30th Wife of Joseph Smith – Age 32/33 – Married in July 1843 (Joseph Smith, age 37)

Desdemona Fullmer was inclined to have spiritual dreams and visions during youth. As a precursor to her hearing about Joseph Smith she became enamored with a “boy prophet” named Putnam Wadsworth. The young boy became sick for two years, during which time “the lord reveild to him that all the churches wheare wrong.” He then began teaching people the gospel preaching and healing the way the ancient apostles did.  He claimed God told him that if he ever crossed a big stream of water he would die within two years. He avoided rivers and streams as a result. One day, his brother was sick and lay dying on the other side of a river. Putnam could not refuse crossing to help, and he (Putnam) died shortly thereafter.

This type of experience primed Desdemona in many ways to accept Mormonism when she heard the tales of Joseph Smith.
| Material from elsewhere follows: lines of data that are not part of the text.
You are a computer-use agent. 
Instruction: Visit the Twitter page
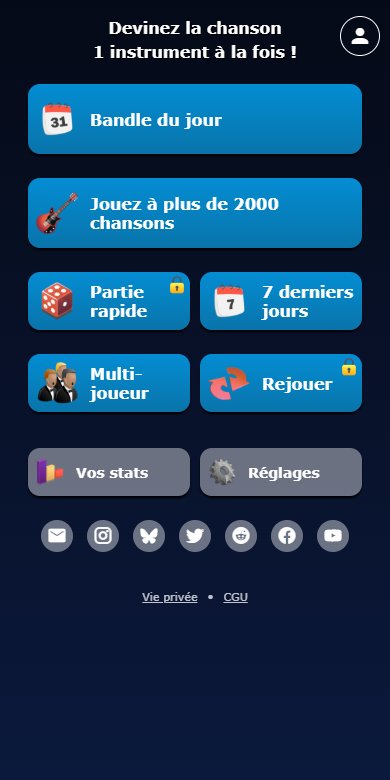coord(195,536)
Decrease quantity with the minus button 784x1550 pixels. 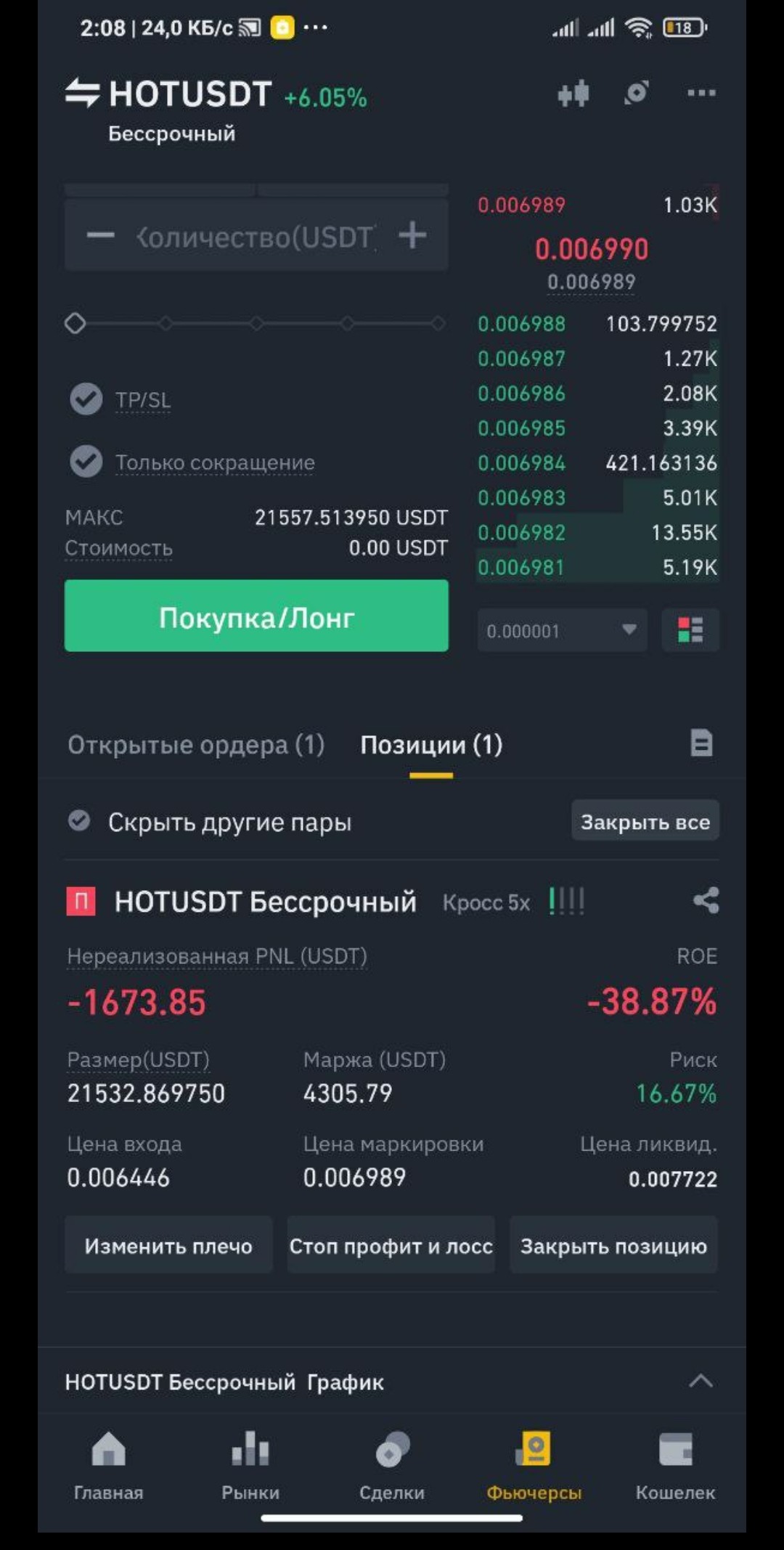[101, 235]
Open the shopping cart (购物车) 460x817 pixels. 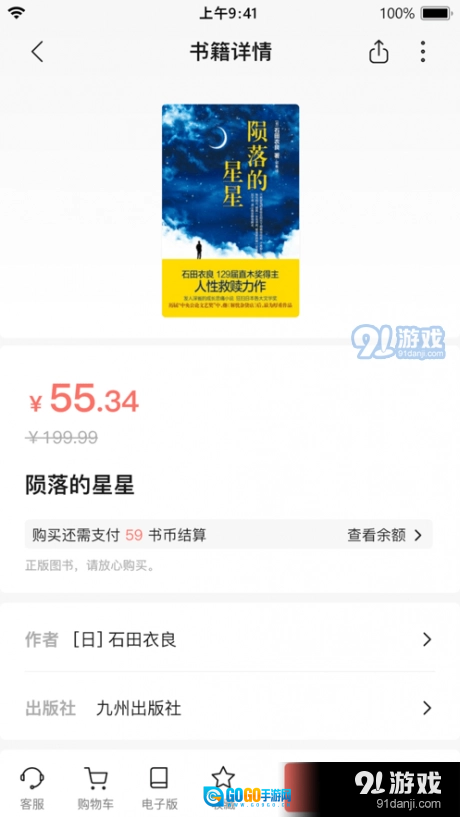tap(96, 788)
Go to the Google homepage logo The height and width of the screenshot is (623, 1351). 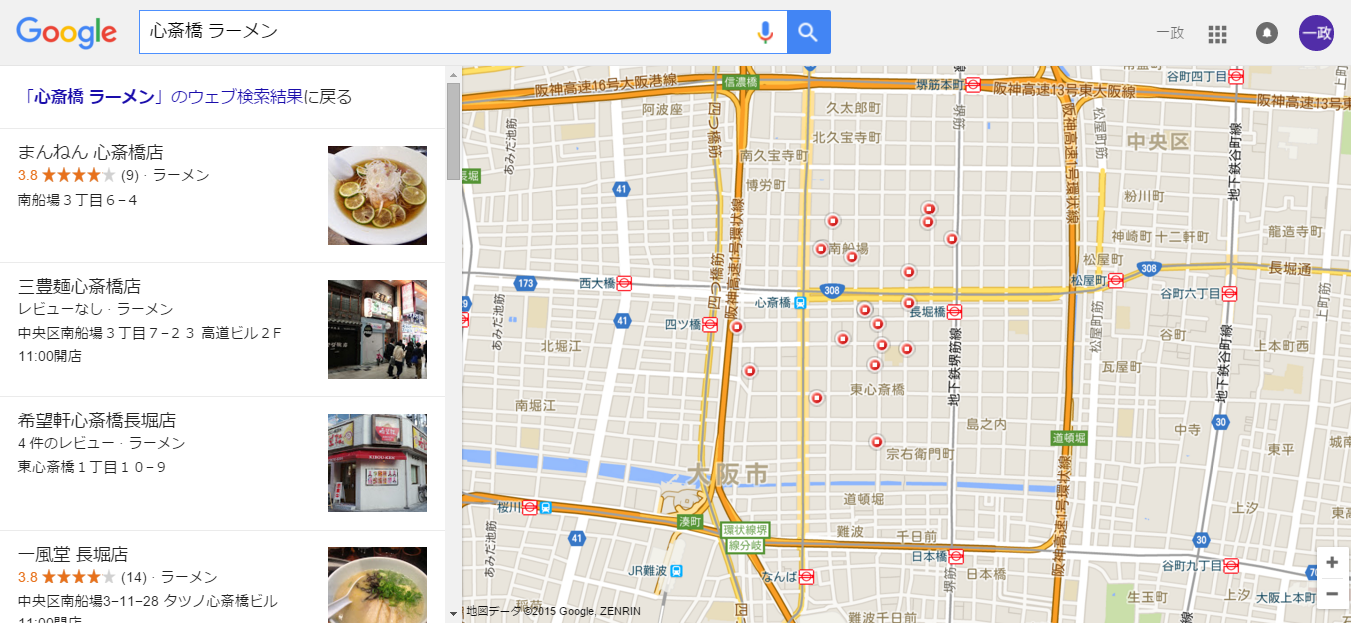click(x=66, y=33)
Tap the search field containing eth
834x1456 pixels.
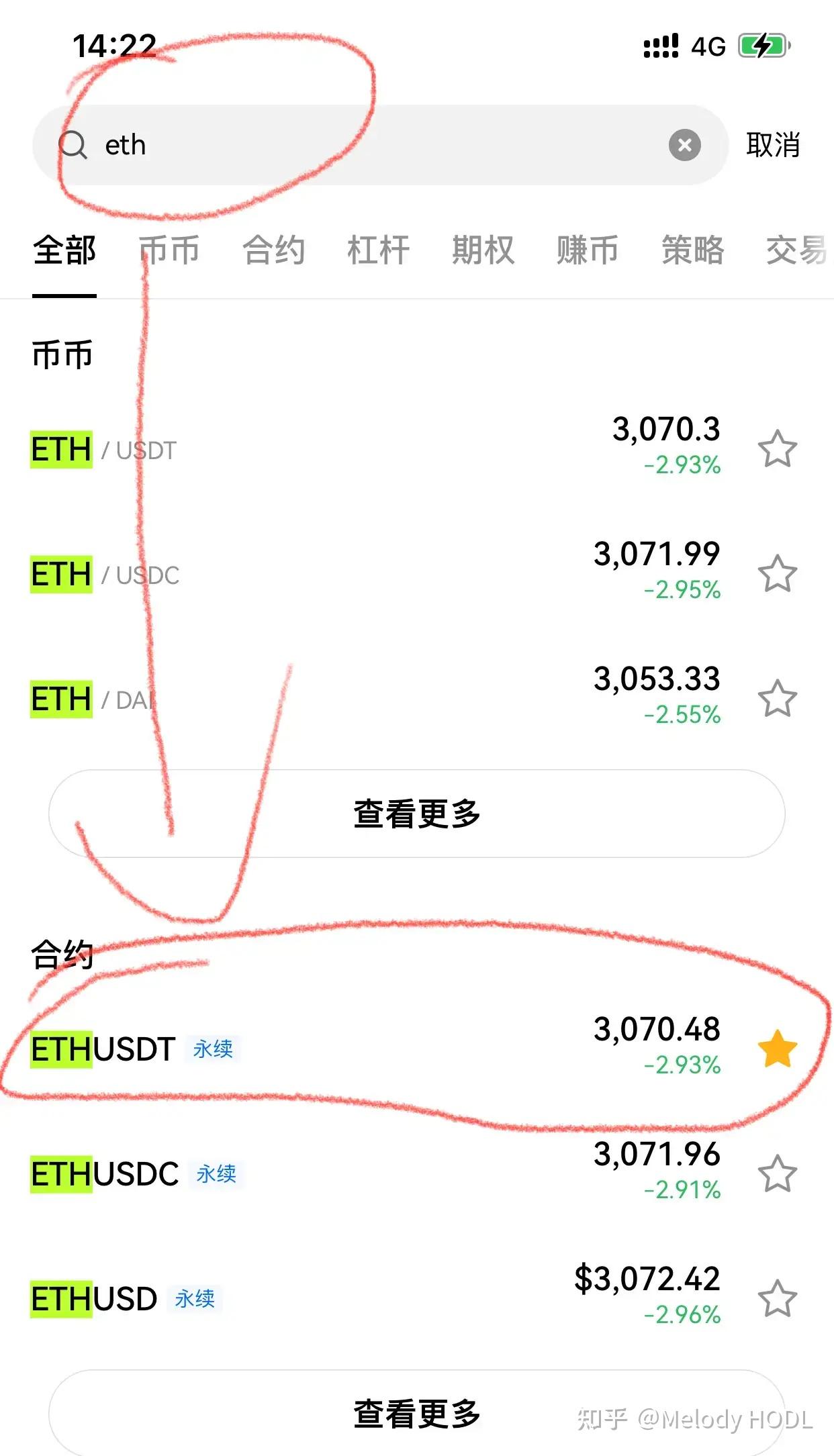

She also accepted the doctrine of polygamy and was married to Joseph Smith in July 1843. The ceremony was performed by Brigham Young.

In the spring of 1842 she began to live at the mansion of the prophet with Elvira Cowles and the Partridge sisters. All four of these women would become wives of Joseph Smith within the next 15 months.

Emma Smith apparently knew about their marriage and was jealous and angry about it, as in Desdemona’s short autobiography she mentioned the marriage in this way,

“In the rise of polygamy I was warned in a dream Amy [Emma?] Smith was a going to poison me I told my dream to Brother Joseph he told me it was true she would do it if she could.”

Desdemona Fullmer Smith, quoted in Todd Compton’s In Sacred Loneliness: The Plural Wives of Joseph Smith (Salt Lake City, UT: Signature Books, 15 December 1997), 580.

After the death of Joseph Smith, Desdemona went on to have two unsuccessful marriages.

She died on 9 February 1886 at the age of seventy-six.